# Provided text

_ _ _ _

Old-Time Modernism: Reduxe
London’s Victoria and Albert Museum has mounted an important exhibition titled, Modernism: Designing A New World, 1914-1939. It is not only the first exhibit to offer a comprehensive look at the modernist movement and all its spheres of influence – from architecture, furniture and clothing design to graphics, illustration and fine art; it has reopened the debate on the lasting sway of Modernism and whether or not the movement has truly run its course. As the V&A Museum explains on its informative and beautifully designed website:
“At the beginning of the twenty-first century our relationship to Modernism is complex. The built environment that we live in today was largely shaped by Modernism. The buildings we inhabit, the chairs we sit on, the graphic design that surrounds us have all been created by the aesthetics and the ideology of Modernist design. We live in an era that still identifies itself in terms of Modernism, as post-Modernist or even post-post-Modernist.
Modernism was not conceived as a style but a loose collection of ideas. It was a term which covered a range of movements and styles that largely rejected history and applied ornament, and which embraced abstraction.
Born of great cosmopolitan centres, it flourished in Germany and Holland, as well as in Moscow, Paris, Prague and New York. Modernists had a utopian desire to create a better world. They believed in technology as the key means to achieve social improvement and in the machine as a symbol of that aspiration. All of these principles were frequently combined with social and political beliefs (largely left-leaning) which held that design and art could, and should, transform society.”
I don’t mean to be disputatious, but I’ve never accepted the term “postmodern” as an accurate reflection or description of our present, especially with modern technology playing such a central role in all of our lives.
At a time when nearly everyone is communicating by way of computers, cell phones and satellites; when jet and space travel is the norm and the human genome has been mapped – is it not disingenuous to talk about living in a postmodern world? When the oil has run out and we’re all sitting around a campfire cooking our meals, then we can talk about things being postmodern.
In his article for the Washington Post titled Old-Time Modernism, staff writer Blake Gopnik informs us that the movement “is taking a victory lap.” Everything we deem as the latest in innovative design, from Apple’s iPod to the architectural triumphs of a Frank Gehry, has as its roots the Modernist project that postmodernists have cynically insisted is moribund and irrelevant. Modernism may be faltering and in the doldrums – but it is far from death’s door.
As Gopnik put it, “What’s really being brought within our reach when a successful furniture chain dubs itself Design Within Reach – isn’t design in general. It is specifically modern styling. What’s being hailed is the final victory of modernism as the model for the way good objects should be made.”

_ _ _ _

Using the Modernism essay above, explain why the writer rejects "postmodern" as a description of the present, in one to three sentences.

# The data
_ _ _ _

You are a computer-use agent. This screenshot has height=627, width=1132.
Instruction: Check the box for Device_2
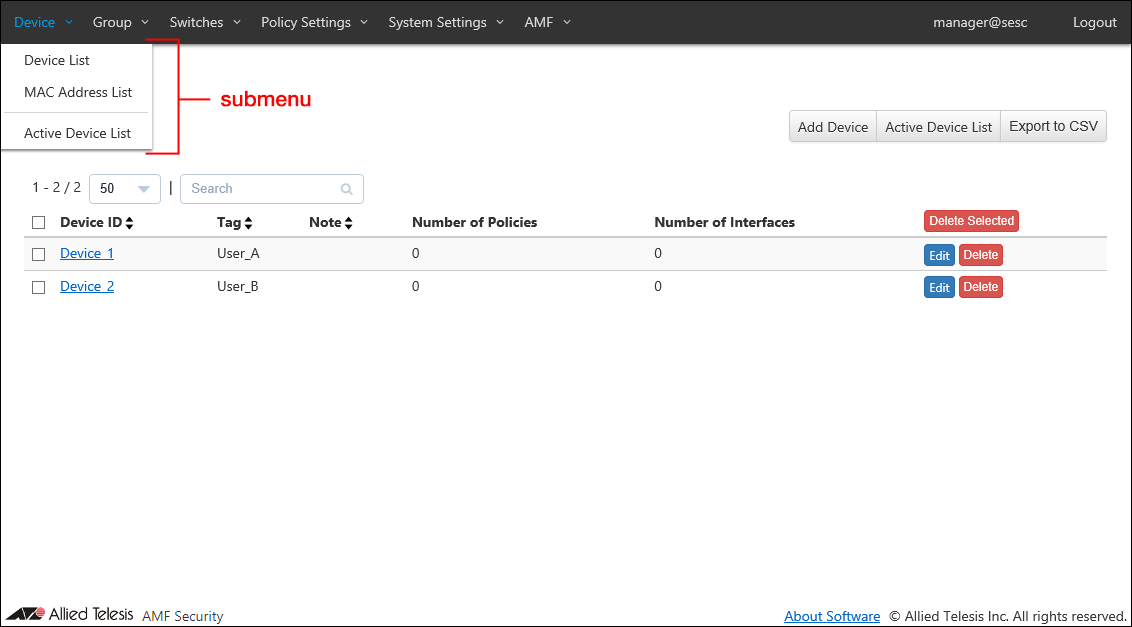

_ _ _ _

# Answer space
The writer rejects the term because modern technology plays a central role in everyone's lives: people communicate by computers, cell phones and satellites, jet and space travel are the norm, and the human genome has been mapped. In such a time, calling the world postmodern seems disingenuous to the writer, and the term would fit only once the oil has run out and meals are cooked around a campfire.